Cette fois, la noce célébrée sans faste dans la chapelle de Linkenberg, ne précéda que de quelques jours les funérailles du docteur Conrad. Mais, on sonna peu de cloches, on n’étala point de faste, et madame Isobel n’osa plus franchir le pont-levis de son château, car les paysans l’auraient lapidée.

Plusieurs années s’écoulèrent avant qu’elle reparût.
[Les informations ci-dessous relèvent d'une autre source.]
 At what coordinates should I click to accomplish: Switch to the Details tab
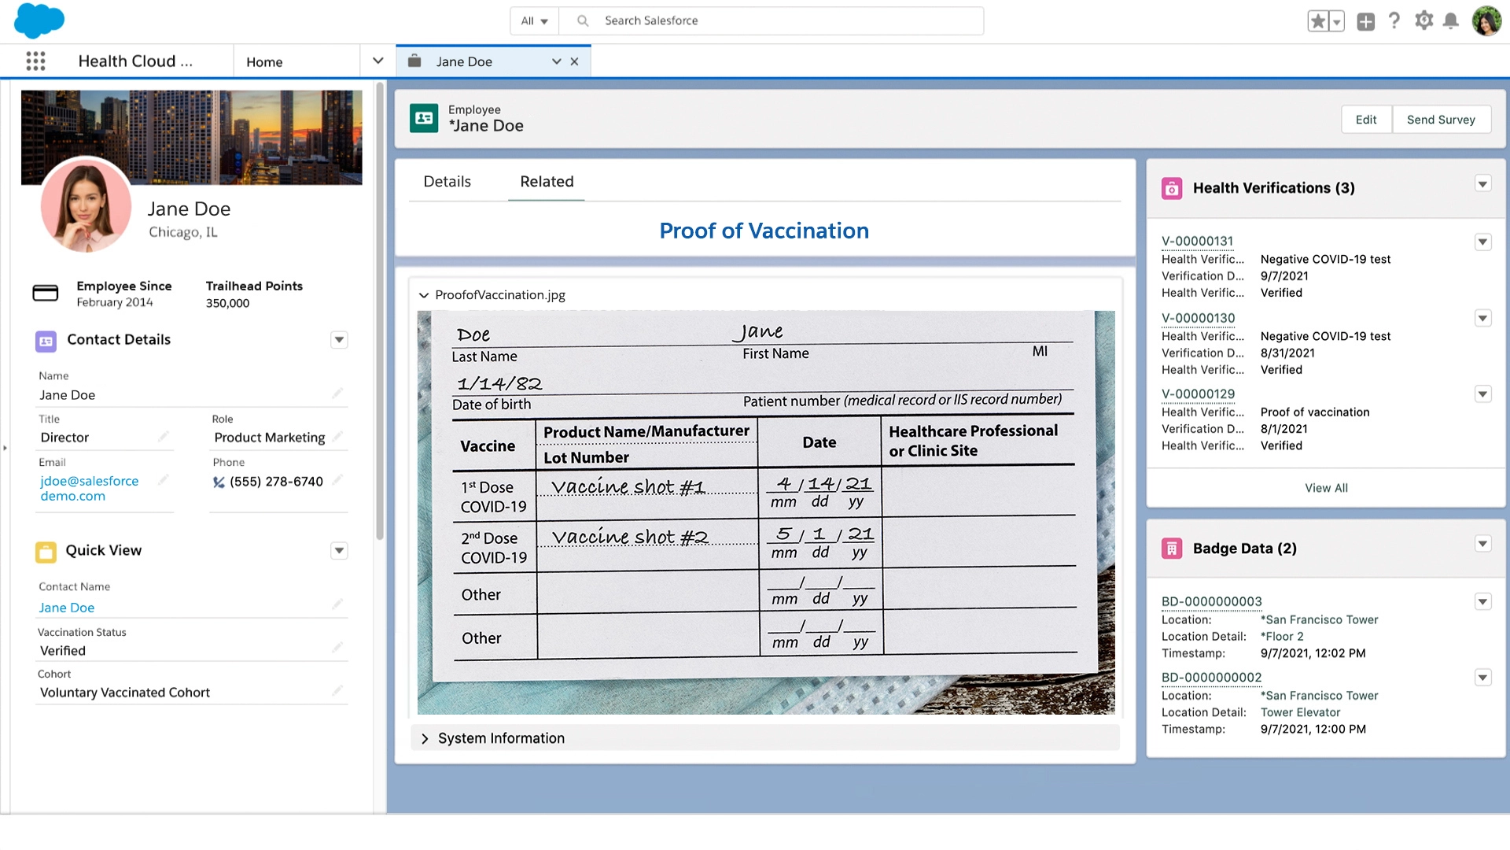click(447, 182)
Quelques-uns, même, la croyaient retournée pour toujours d’où elle était venue, et l’on commençait à ne plus la craindre, quand par une belle fête, il va deux ans, je crois, on la vit récitant des prières à l’église de Sainte-Ursule, comme elle le faisait avant qu’elle fût morte et ressuscitée.

Les gens sages tremblent et s’éloignent… les jeunes fous la regardent et la suivent de loin… Toi, triste insensé, tu l’aimes !

Franz ne répondait plus ; il semblait à peine avoir entendu la dernière partie de la narration et restait absorbé dans ses rêves.

Mais il releva tout à coup la tête aux dernières paroles de maître Sturff, et le regardant en face :

— Dites-moi, maître, s’écria-t-il, sur votre honneur, tout ce que vous venez de me dire est-il vrai ?

— Sur l’honneur !

— Vous ne vous êtes pas joué de moi ? vous ne vous êtes pas plu à me créer des fantômes et des terreurs ?…

— Non !

— Eh bien ! tant mieux ! reprit l’étudiant en bondissant de son siége. Tant mieux ! car je puis alors obtenir d’elle un regard, une pensée ! — Qui sait même ? si, comme vous le dites, elle est abandonnée de tous, si les nobles seigneurs s’éloignent d’elle avec effroi, peut-être aimera-t-elle l’humble étudiant qui lui donnera son sang, son cœur et sa vie…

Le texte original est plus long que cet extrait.